Directions: With the pictures left out, set down the line containing "304x213 pixels." and each line after it to the end of the material, exactly as written.

--------------------

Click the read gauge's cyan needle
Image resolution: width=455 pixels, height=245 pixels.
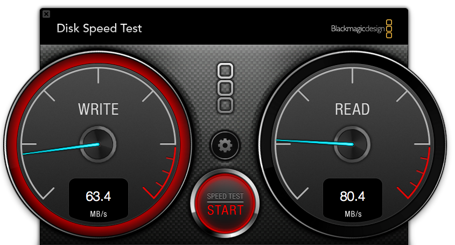(x=315, y=142)
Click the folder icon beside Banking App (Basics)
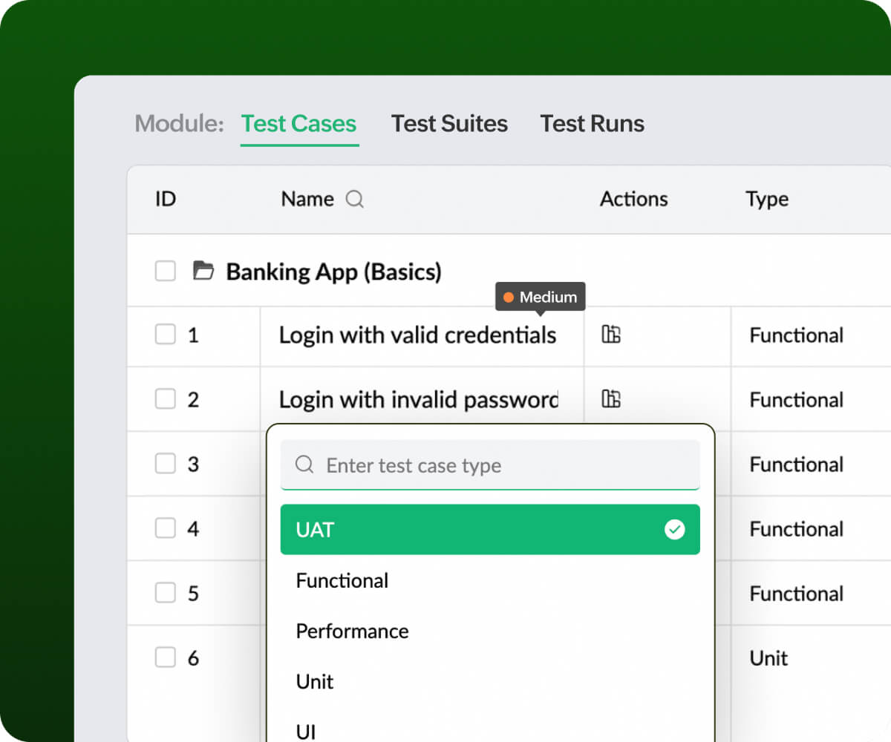 pos(205,272)
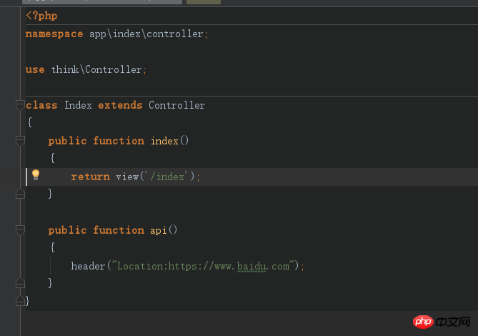Click the view function call
Screen dimensions: 478x336
tap(127, 177)

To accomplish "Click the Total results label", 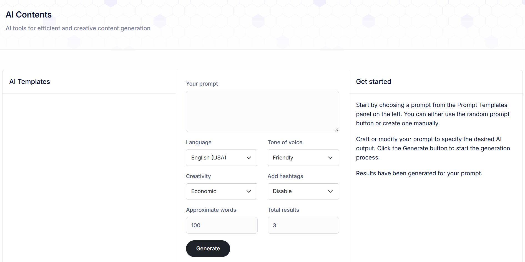I will pos(283,210).
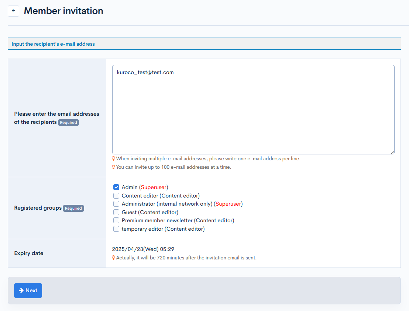Enable the Content editor group checkbox
Viewport: 409px width, 311px height.
[116, 196]
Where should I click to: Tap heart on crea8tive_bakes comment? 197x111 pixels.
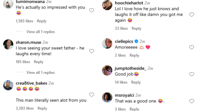click(x=91, y=95)
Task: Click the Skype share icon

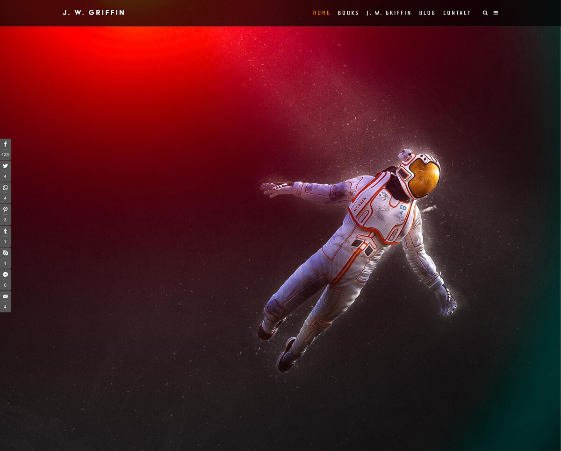Action: click(x=5, y=253)
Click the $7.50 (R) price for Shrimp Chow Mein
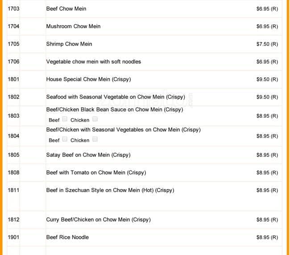The height and width of the screenshot is (255, 290). (267, 44)
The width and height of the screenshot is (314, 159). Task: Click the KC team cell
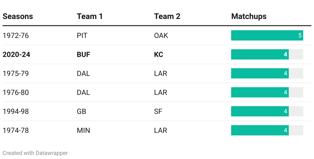[159, 54]
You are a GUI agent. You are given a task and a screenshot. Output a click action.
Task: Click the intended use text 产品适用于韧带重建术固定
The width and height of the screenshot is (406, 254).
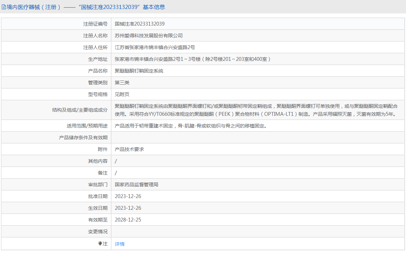coord(191,126)
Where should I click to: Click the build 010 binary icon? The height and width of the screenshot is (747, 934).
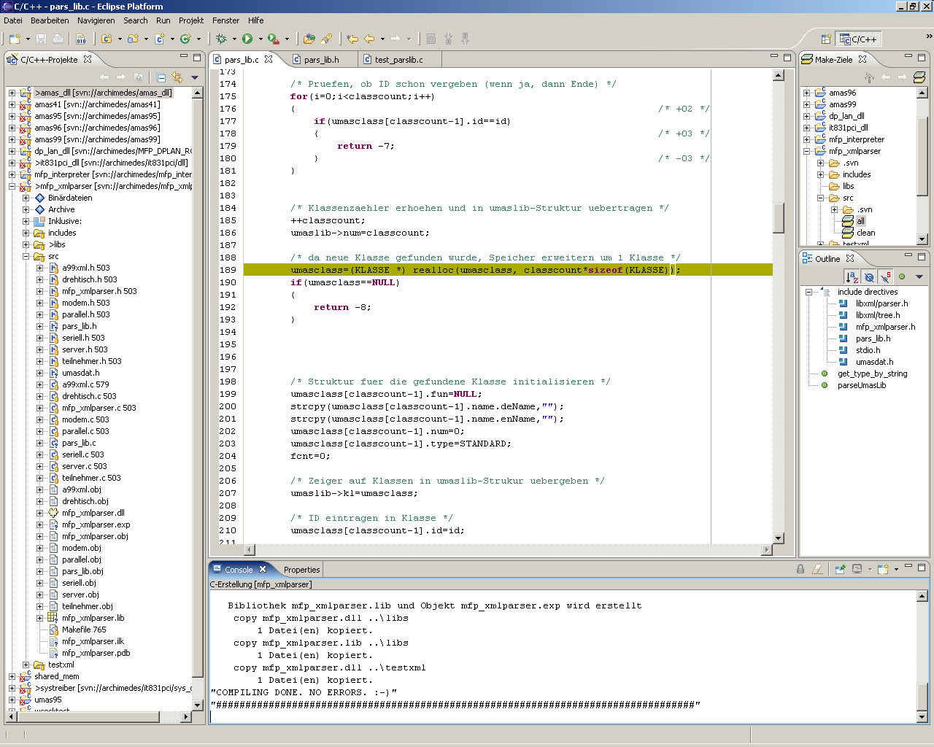(81, 39)
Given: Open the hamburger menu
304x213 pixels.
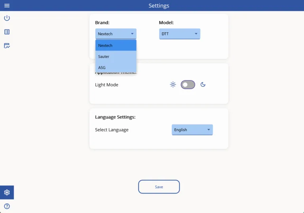Looking at the screenshot, I should pos(7,6).
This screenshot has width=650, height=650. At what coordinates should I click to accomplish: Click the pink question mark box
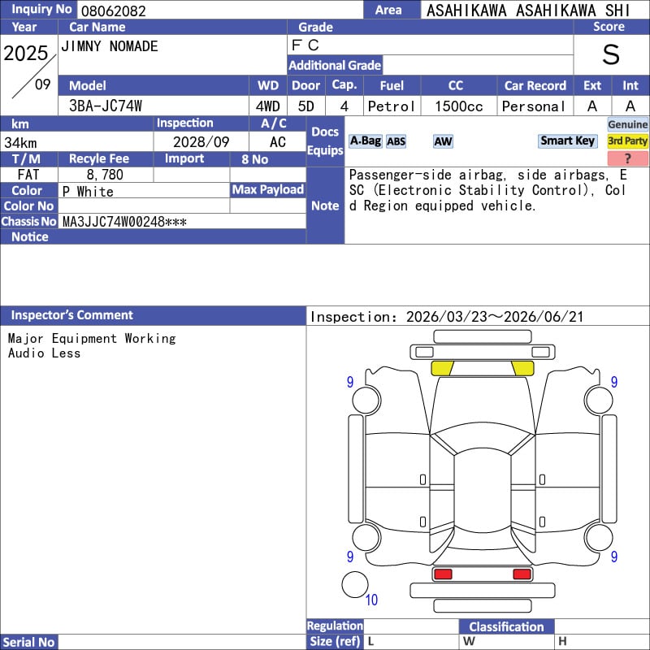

--------------------

Result for this exercise:
304x213 pixels.
Looking at the screenshot, I should pos(7,6).
This screenshot has width=650, height=650. At what coordinates should I click to accomplish: Click the pink question mark box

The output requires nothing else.